The records:
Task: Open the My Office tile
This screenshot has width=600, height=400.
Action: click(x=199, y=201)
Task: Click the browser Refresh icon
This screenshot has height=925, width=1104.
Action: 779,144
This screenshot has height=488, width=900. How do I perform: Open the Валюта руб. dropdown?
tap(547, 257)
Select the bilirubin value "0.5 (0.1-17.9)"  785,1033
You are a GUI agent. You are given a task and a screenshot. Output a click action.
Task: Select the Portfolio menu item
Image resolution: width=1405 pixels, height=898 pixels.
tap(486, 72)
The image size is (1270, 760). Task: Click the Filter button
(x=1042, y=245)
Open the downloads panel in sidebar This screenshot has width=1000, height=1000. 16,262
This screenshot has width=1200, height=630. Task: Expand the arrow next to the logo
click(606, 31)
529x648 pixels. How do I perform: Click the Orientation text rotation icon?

What the task requires: Among the records above, find the lines that contain "icon" and copy every one.

Written answer:
Task: Click the browser Refresh icon
529x648 pixels. How do I perform: Click the Orientation text rotation icon?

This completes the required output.